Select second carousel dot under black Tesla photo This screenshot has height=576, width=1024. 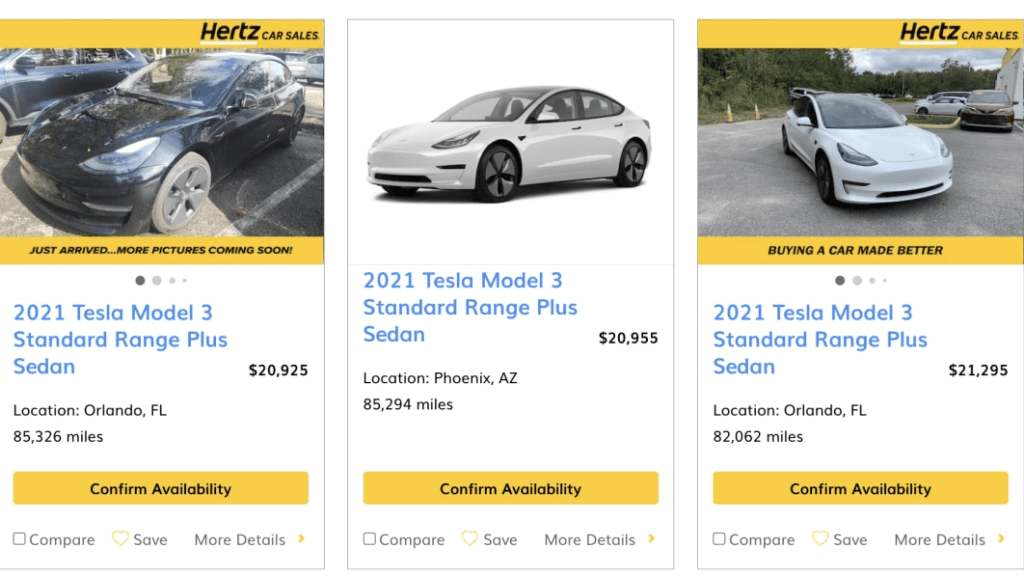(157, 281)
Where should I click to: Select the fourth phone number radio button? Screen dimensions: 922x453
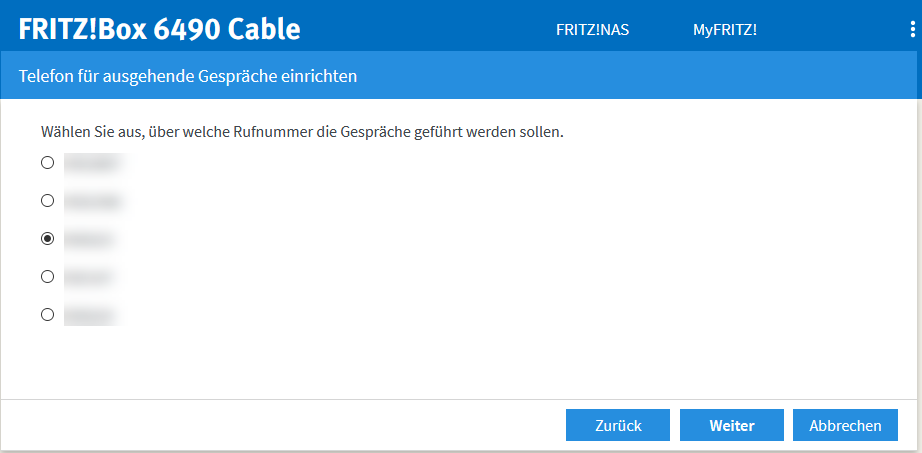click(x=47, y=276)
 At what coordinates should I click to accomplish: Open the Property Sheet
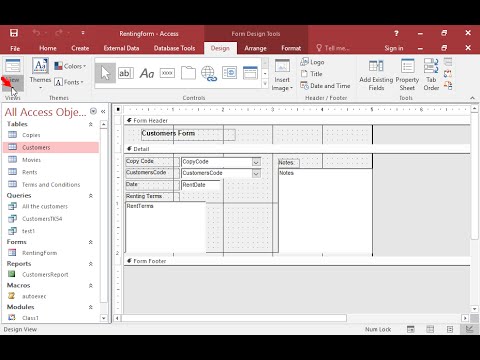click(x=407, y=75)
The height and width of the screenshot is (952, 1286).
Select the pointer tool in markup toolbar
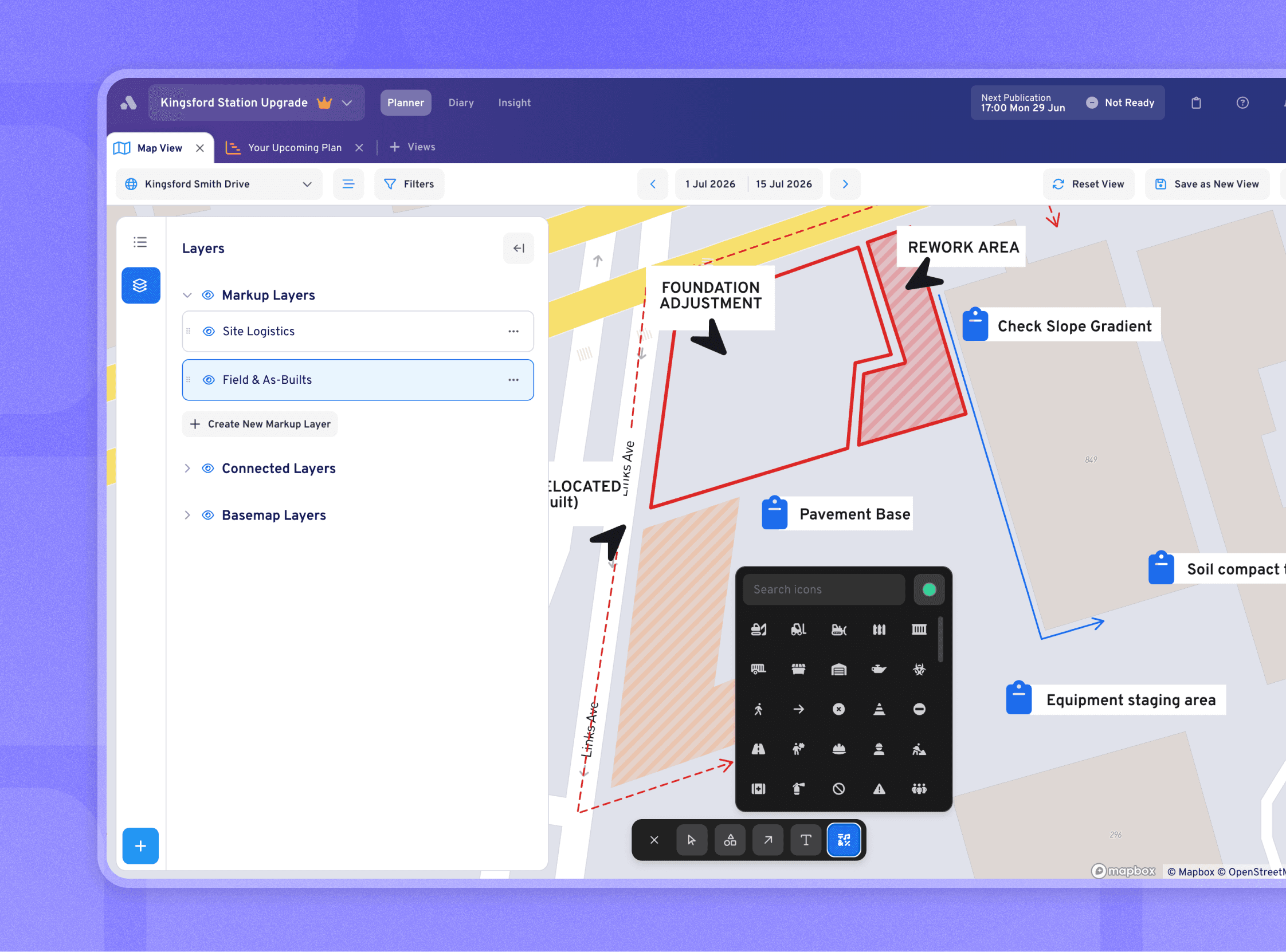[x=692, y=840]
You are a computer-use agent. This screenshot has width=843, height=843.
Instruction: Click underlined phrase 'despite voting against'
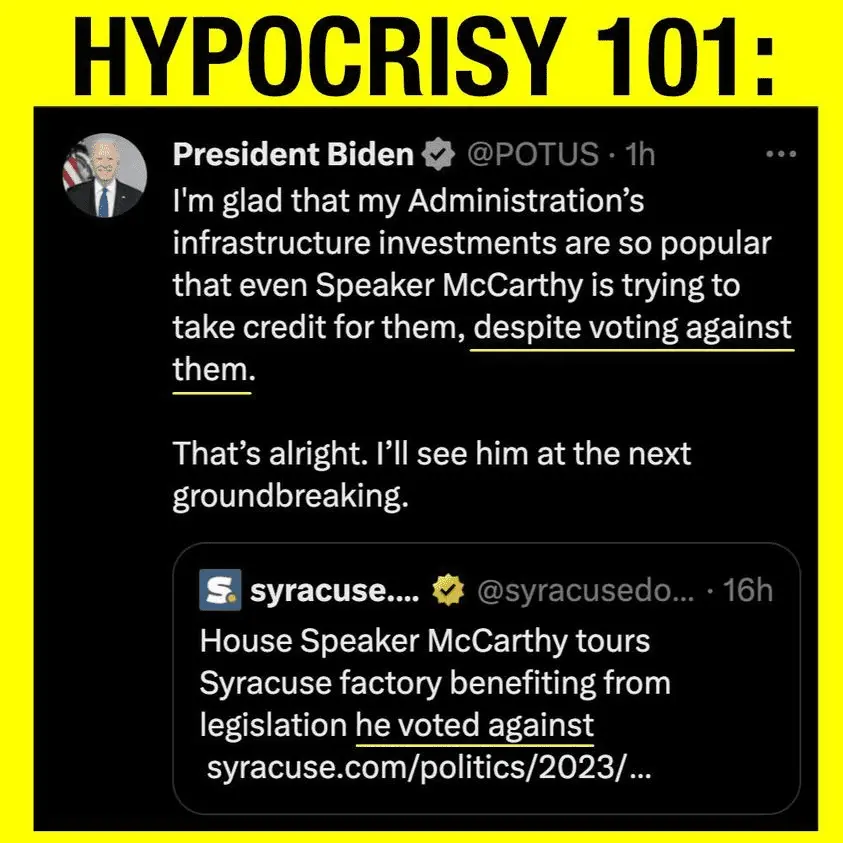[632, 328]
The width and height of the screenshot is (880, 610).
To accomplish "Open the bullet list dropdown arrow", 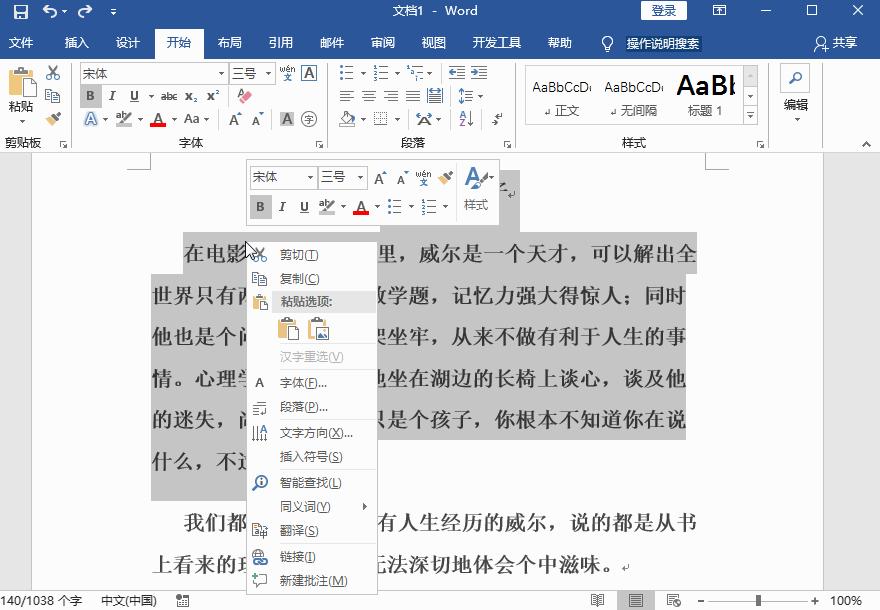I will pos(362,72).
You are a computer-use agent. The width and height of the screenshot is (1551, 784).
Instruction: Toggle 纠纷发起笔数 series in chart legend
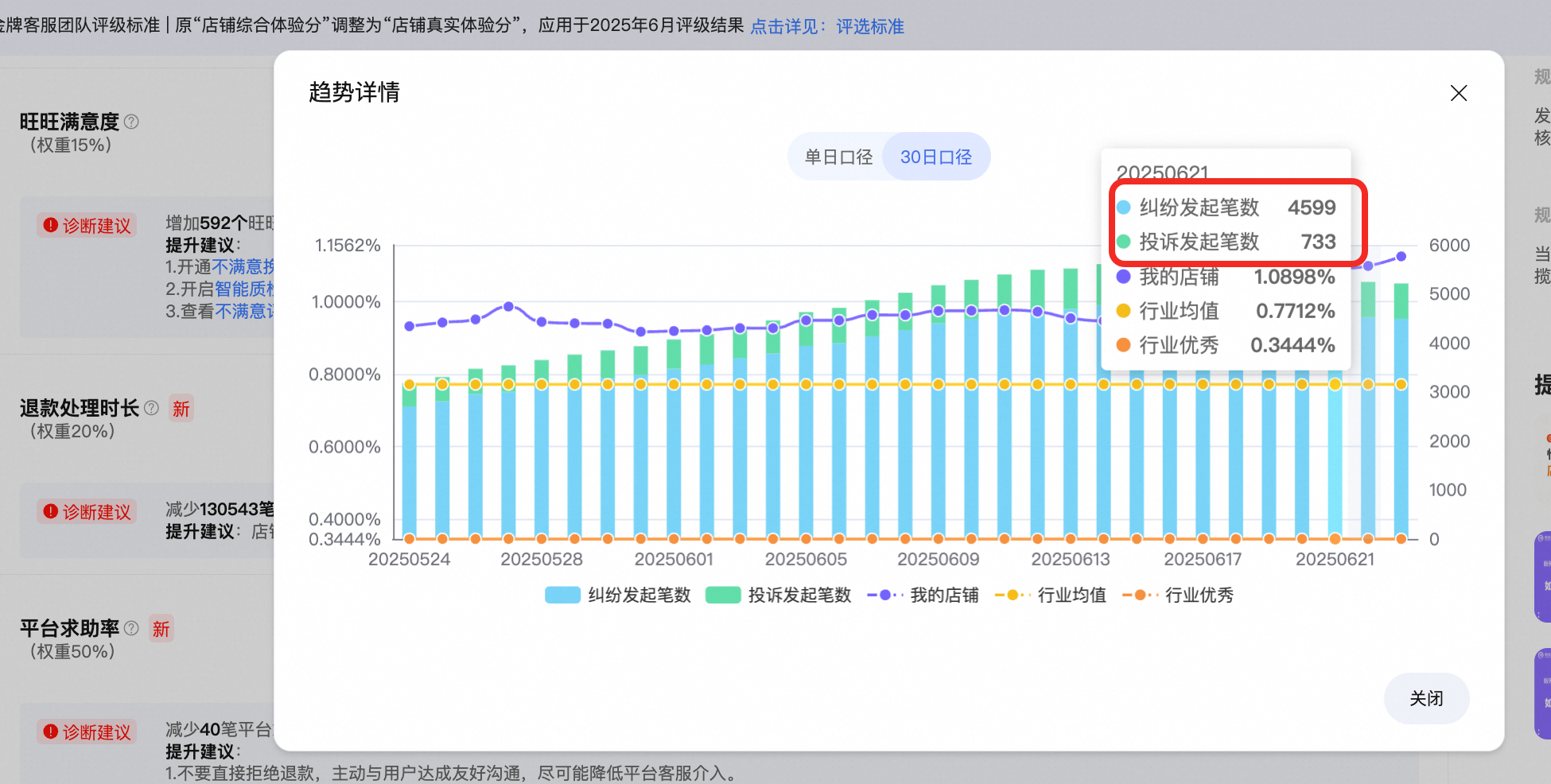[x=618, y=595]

Your goal ->
Rewrite the lines as a JSON list of strings, one string per line and blank lines left out. Start at the line with "You are a computer-use agent. The" and go up to and including the last line of the records, leaving the pictures out.

Solution to the problem ->
[
  "You are a computer-use agent. The width and height of the screenshot is (1551, 784).",
  "Instruction: Toggle 纠纷发起笔数 series in chart legend",
  "[x=618, y=595]"
]